Are you are seeing an OBGYN who specialises in infertility, or a reproductive endocrinologist (RE), who only
What REs normally do is take a detailed health history, ask you about your periods (how regular are they, are they heavy/painful, do you have any bleeding between periods etc), ask if what contraception you have used, if you've ever used an OPK to see if you're ovulating, if there's any family history of infertility, if you've ever had any pelvic infections, how often you have sex .. just the usual stuff you would discuss with anyone.

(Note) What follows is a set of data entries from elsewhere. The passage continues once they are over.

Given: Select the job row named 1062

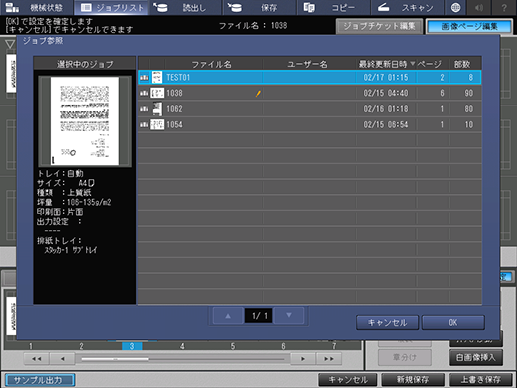Looking at the screenshot, I should pyautogui.click(x=310, y=109).
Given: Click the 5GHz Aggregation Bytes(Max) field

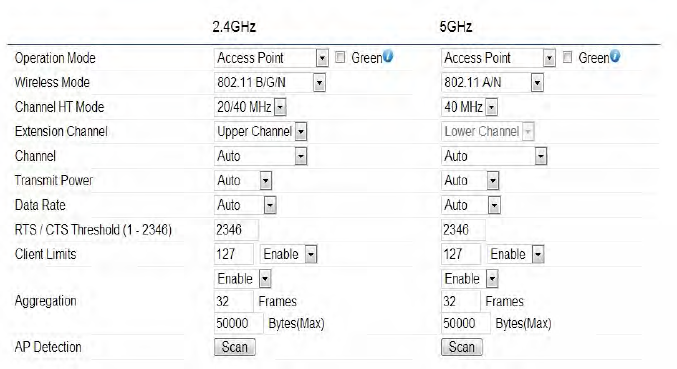Looking at the screenshot, I should coord(465,323).
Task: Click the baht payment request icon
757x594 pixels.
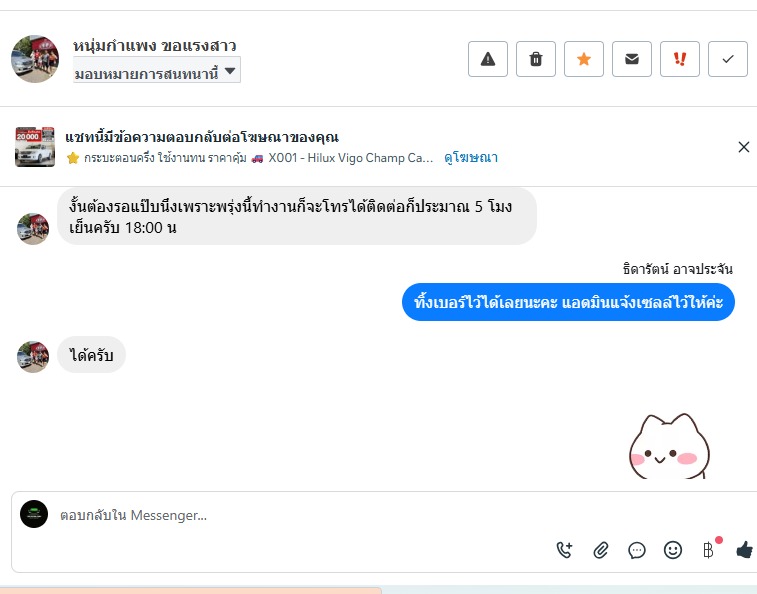Action: coord(708,549)
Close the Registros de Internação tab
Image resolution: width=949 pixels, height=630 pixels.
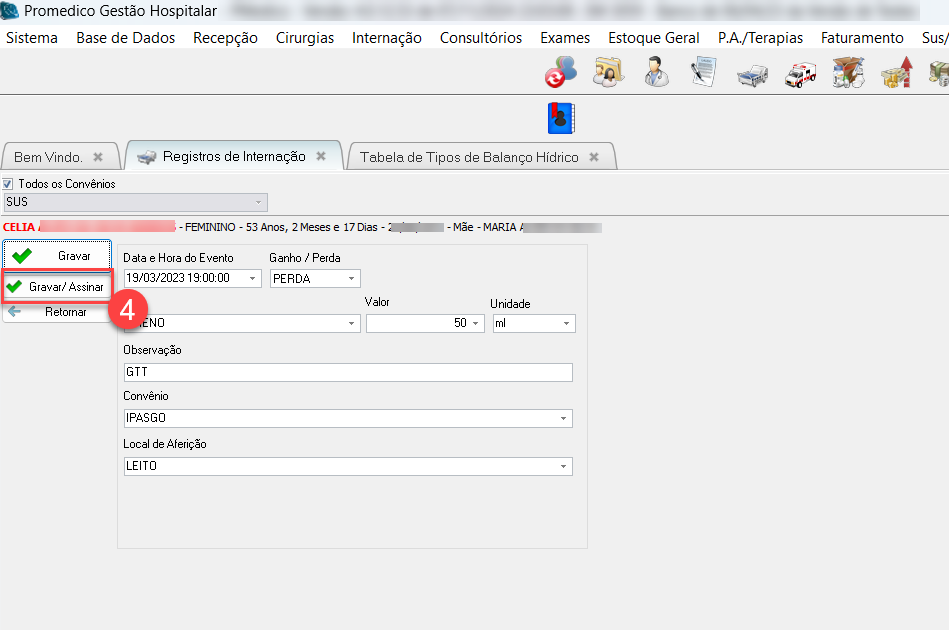pos(321,156)
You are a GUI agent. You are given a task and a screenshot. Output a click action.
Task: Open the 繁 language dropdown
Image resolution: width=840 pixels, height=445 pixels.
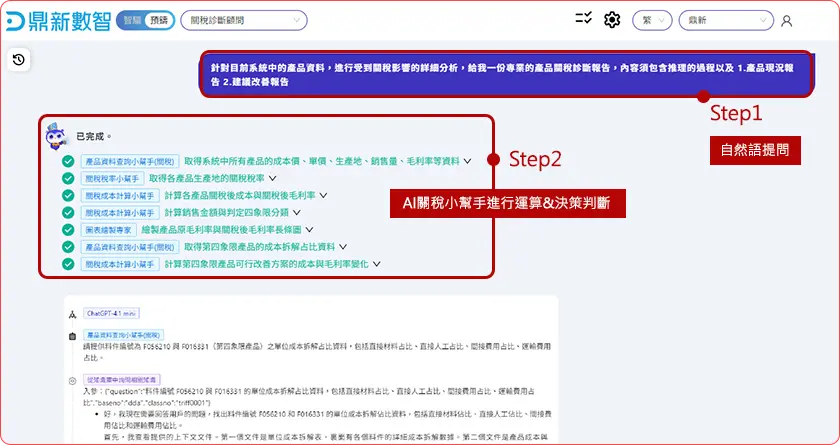click(x=651, y=20)
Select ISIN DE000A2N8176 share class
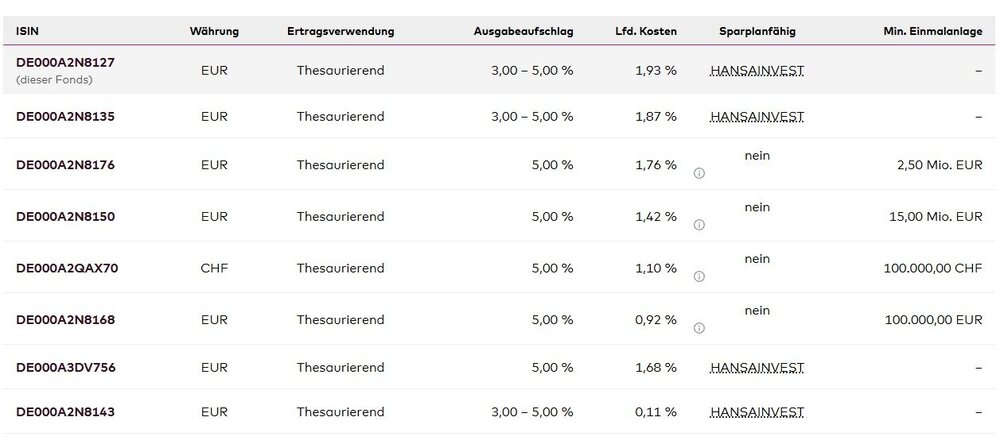The width and height of the screenshot is (1000, 448). [x=65, y=164]
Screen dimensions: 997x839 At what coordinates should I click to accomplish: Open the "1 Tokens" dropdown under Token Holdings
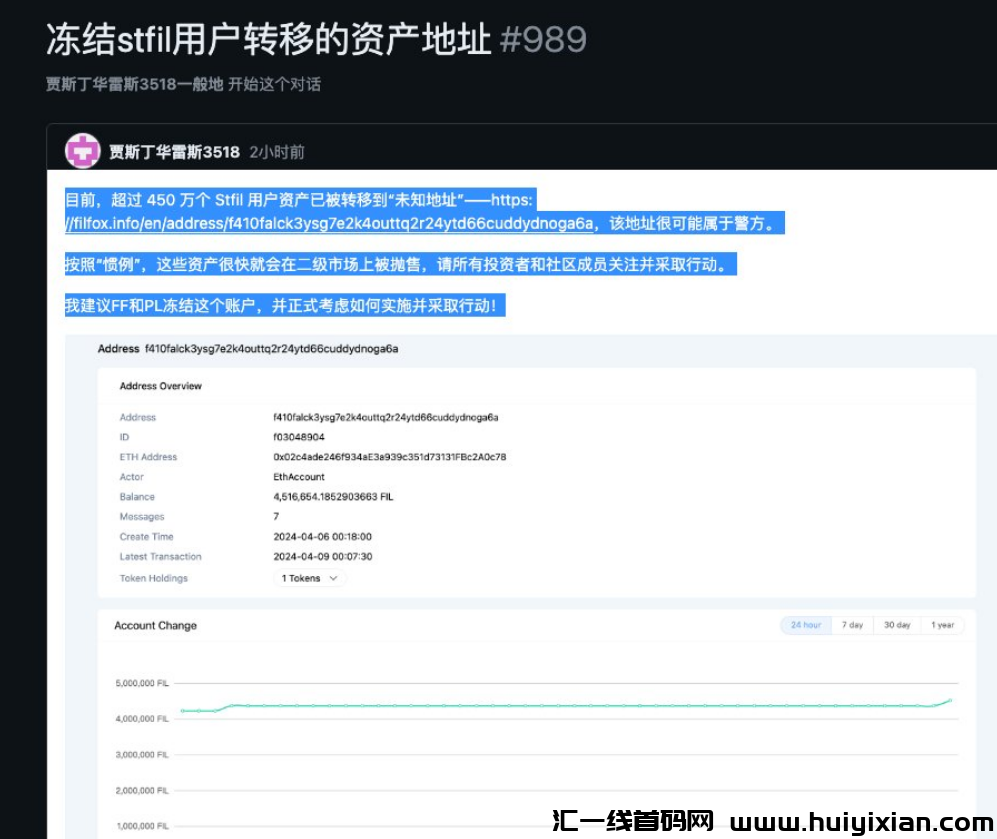[302, 578]
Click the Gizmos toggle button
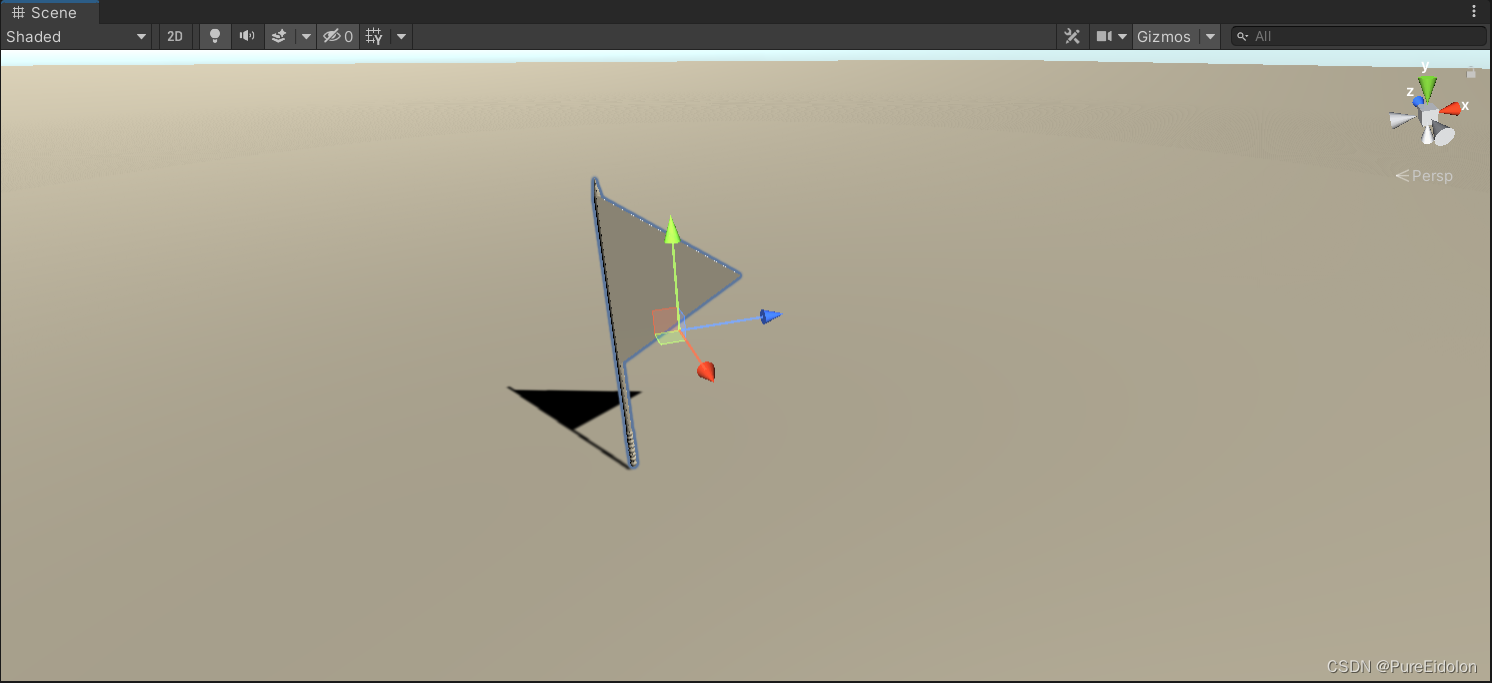This screenshot has width=1492, height=683. (x=1163, y=36)
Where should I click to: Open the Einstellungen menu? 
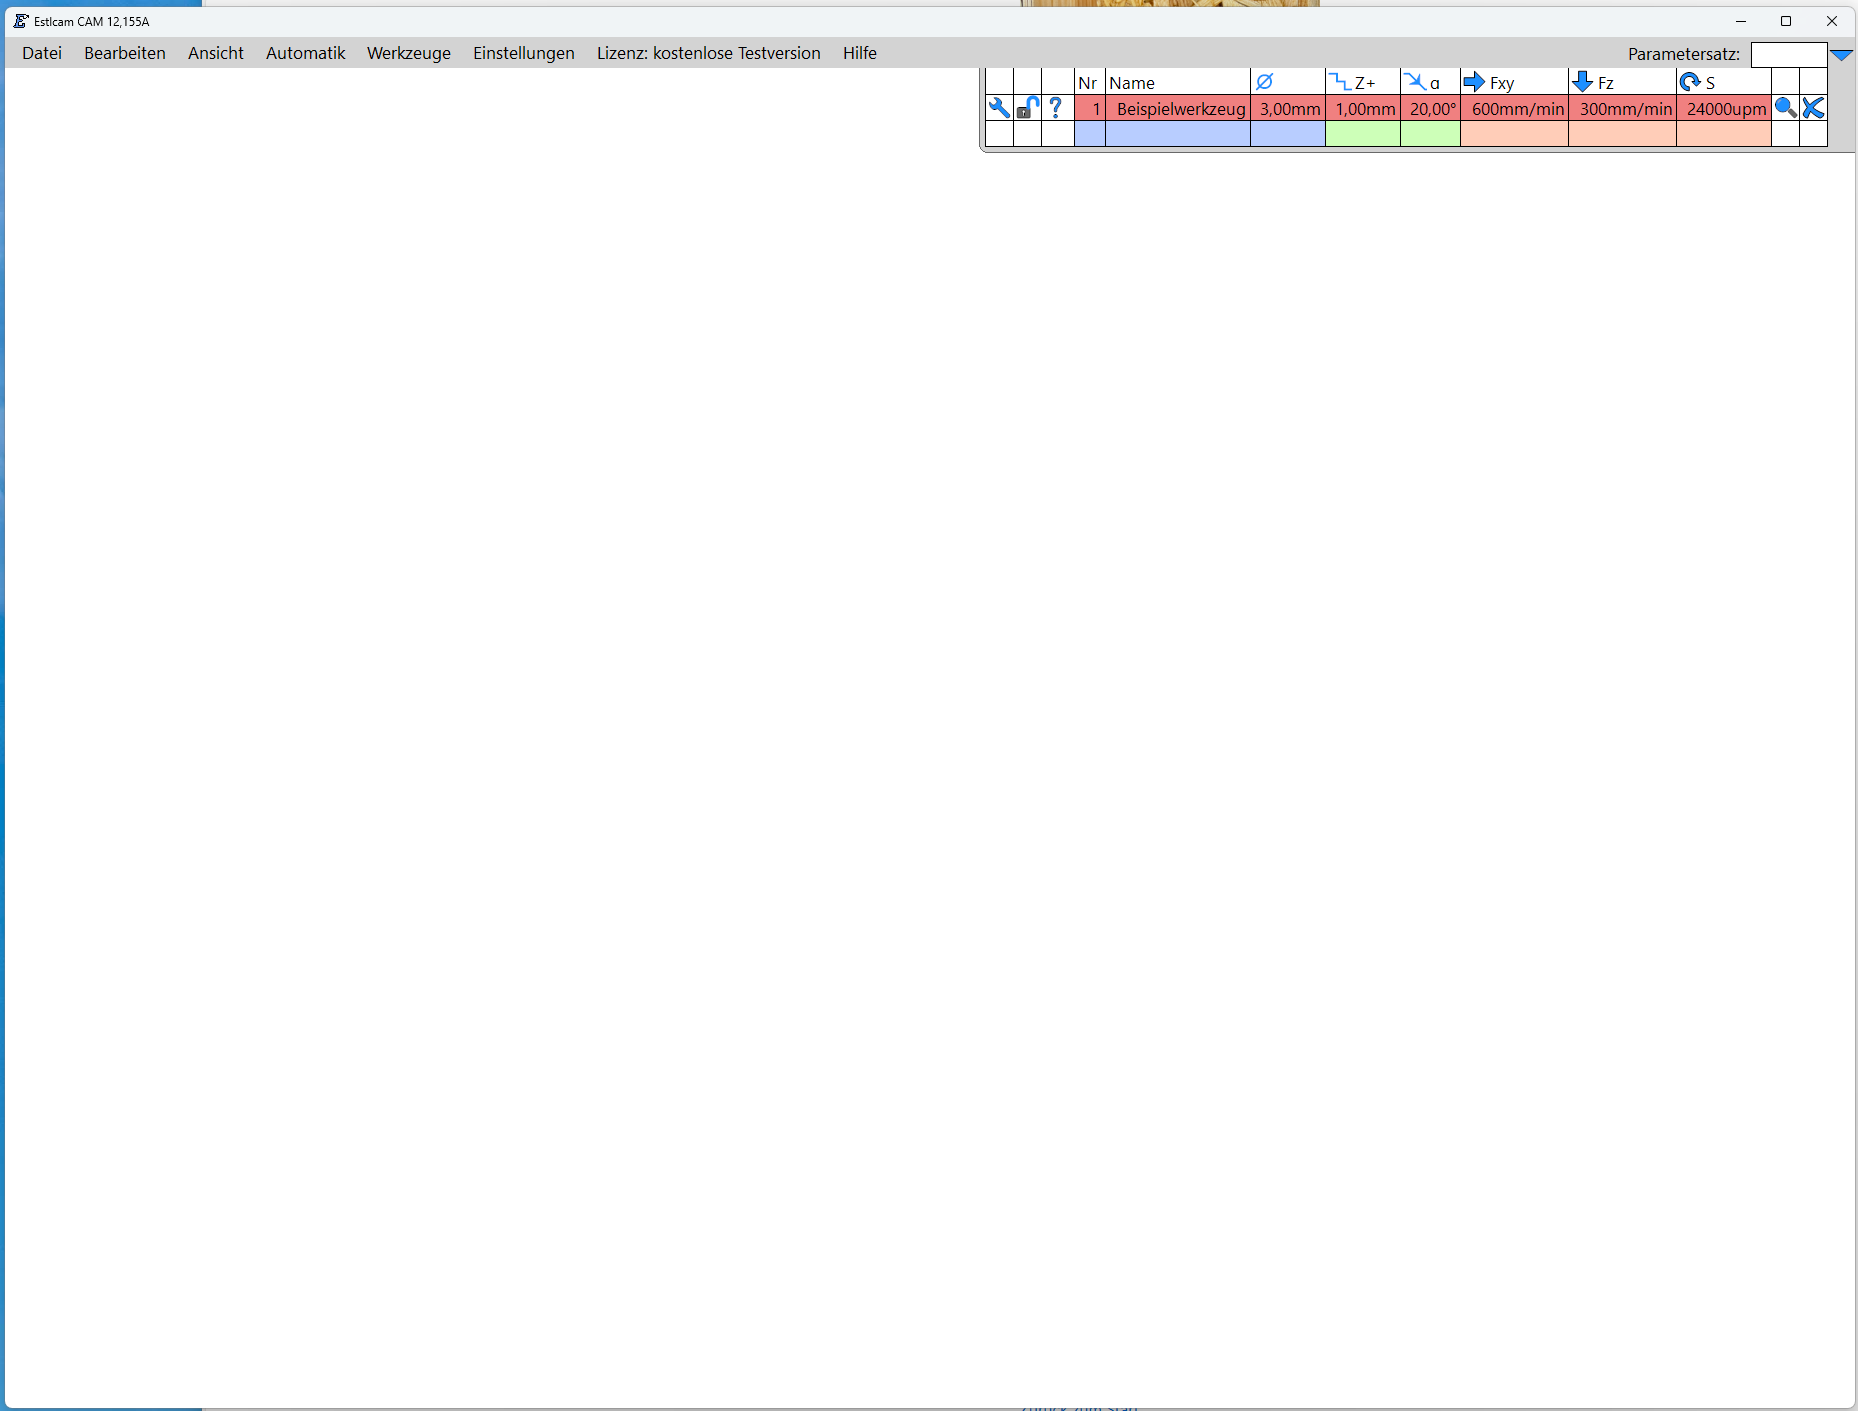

Your dh will probably be asked for a sperm sample and I would expect the doctor to give you an ultrasound to look at your ovaries, and probably schedule some blood tests to measure your hormones if he or she suspects ovulatory disfunction. I knew I had a tubal problem but the PCOS was only diagnosed after my RE looked at my ovaries (PCOS ovaries typically have what's called a "string of pearls" appearance on ultrasound) and by my day 3 bloodtests.
The doctor may possibly suggest that you have an HSG (hysterosalpingogram) to make sure that your tubes are open and you don't have any uterine abnormalities.
If you've been charting bbts I would take your charts along in case the doctor wants to see them. I wouldn't worry about having to undergo unnecessary tests. There are lots of different reasons why people have difficulty conceiving and sometimes you have to have a lot of tests to work out what's going on. I know a lot of infertile women (in cyberspace) and it's the tests that were not
done, which should have been, which upsets them.
Now you're probably really freaked out! Honestly it's not so bad. You're probably dreading it, but honestly it's a big relief to go and do something about it when you've been ttc for a while with no result.
If you're worried that you'll leave out important information, write down on a piece of paper everything that you think might be relevant and take it with you. I tend to talk a LOT at doctors' appointments and ask a lot of questions, (I do it at the vet's as well!) because I want to make sure I know what's going on and why. The way I see it, my dh and I are working together with the doctor to solve a problem, and it's very important that we understand what's going on so that we can have confidence in the treatment.
Good luck tomorrow - let us know how you get on!